§ **Input material**:
★ ★ ★ ★
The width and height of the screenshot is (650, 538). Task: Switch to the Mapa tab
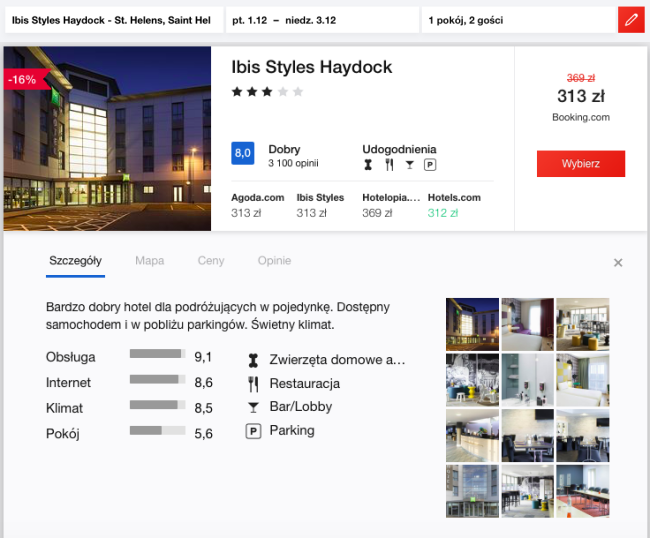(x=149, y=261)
★ ★ ★ ★
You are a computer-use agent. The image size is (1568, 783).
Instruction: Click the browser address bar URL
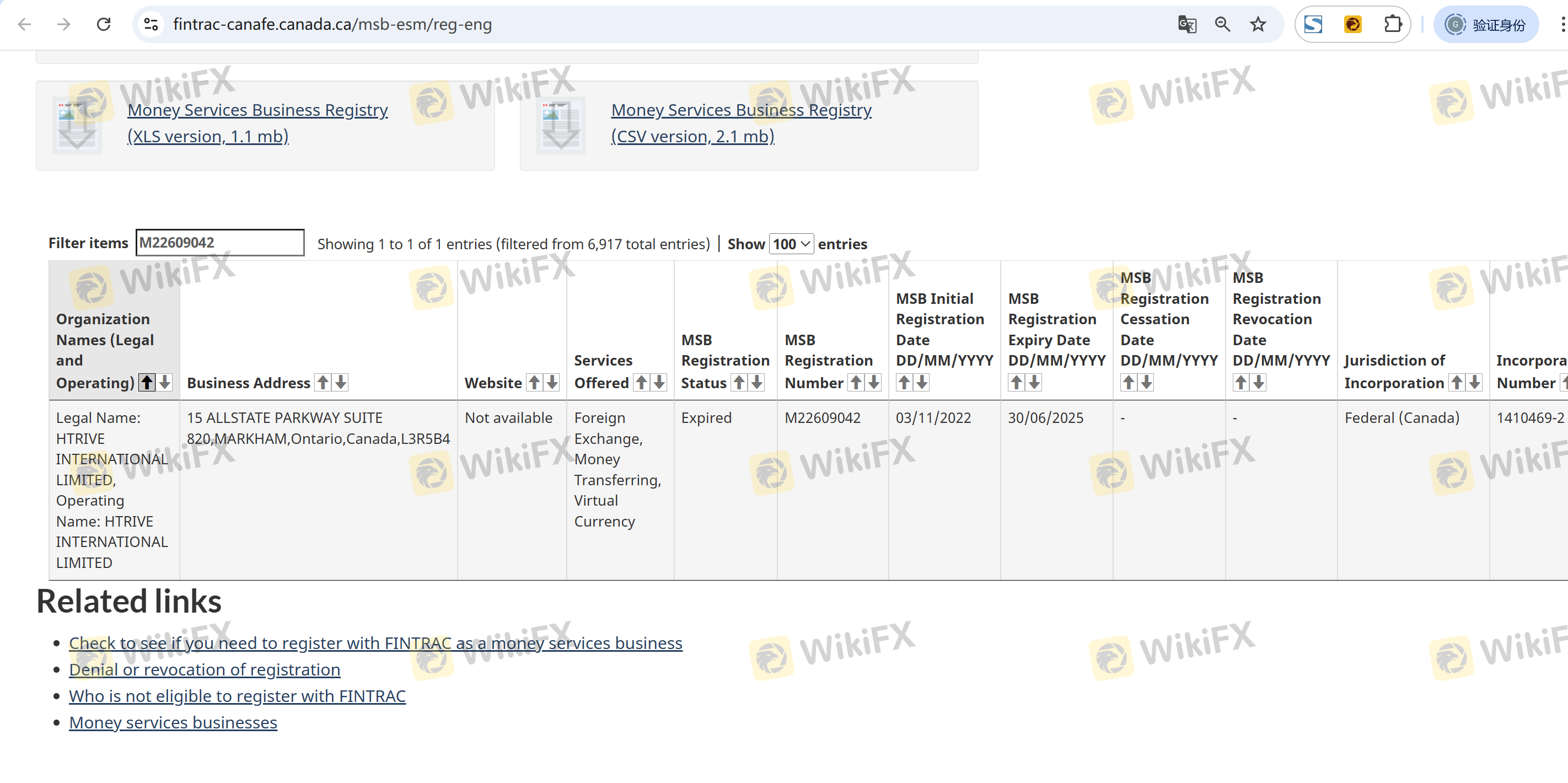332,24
★ ★ ★ ★
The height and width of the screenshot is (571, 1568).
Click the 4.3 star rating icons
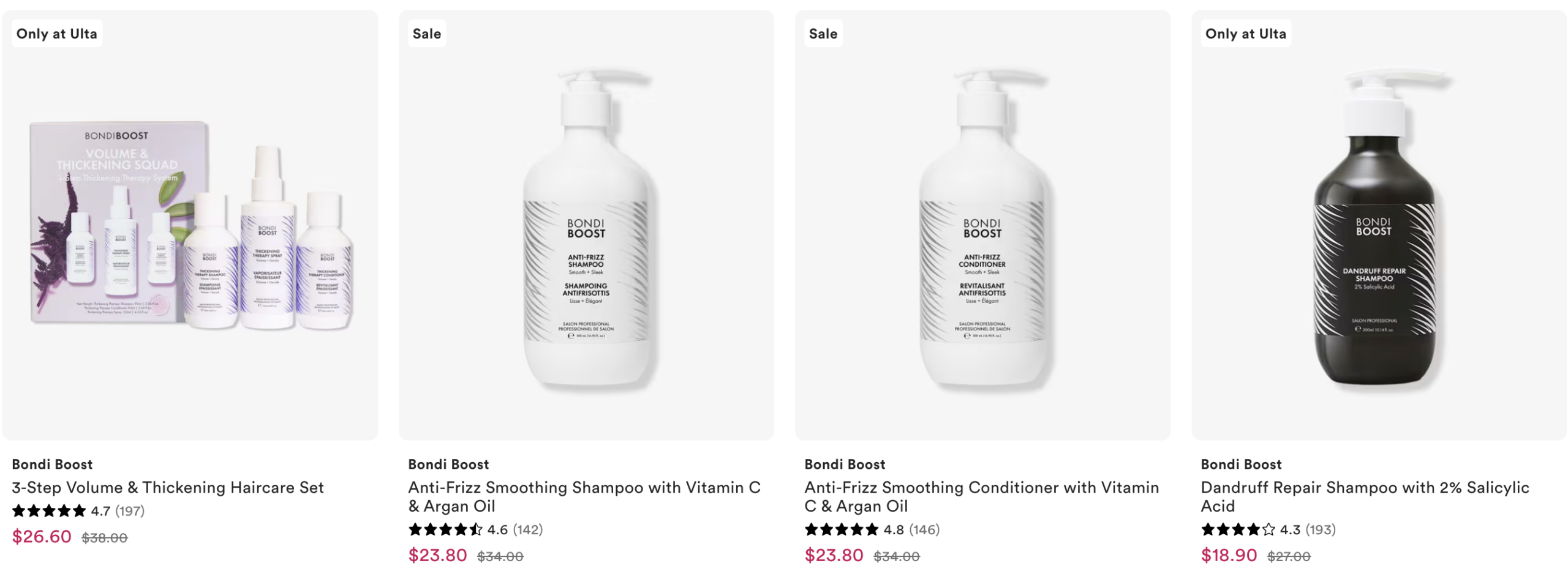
★ ★ ★ ★
§ **Short problem**: Could you echo the records from the line containing "The height and" through the line containing "Click the 4.3 star rating icons", reproducing each line as it stands?

§ **Response to this task**:
The height and width of the screenshot is (571, 1568).
Click the 4.3 star rating icons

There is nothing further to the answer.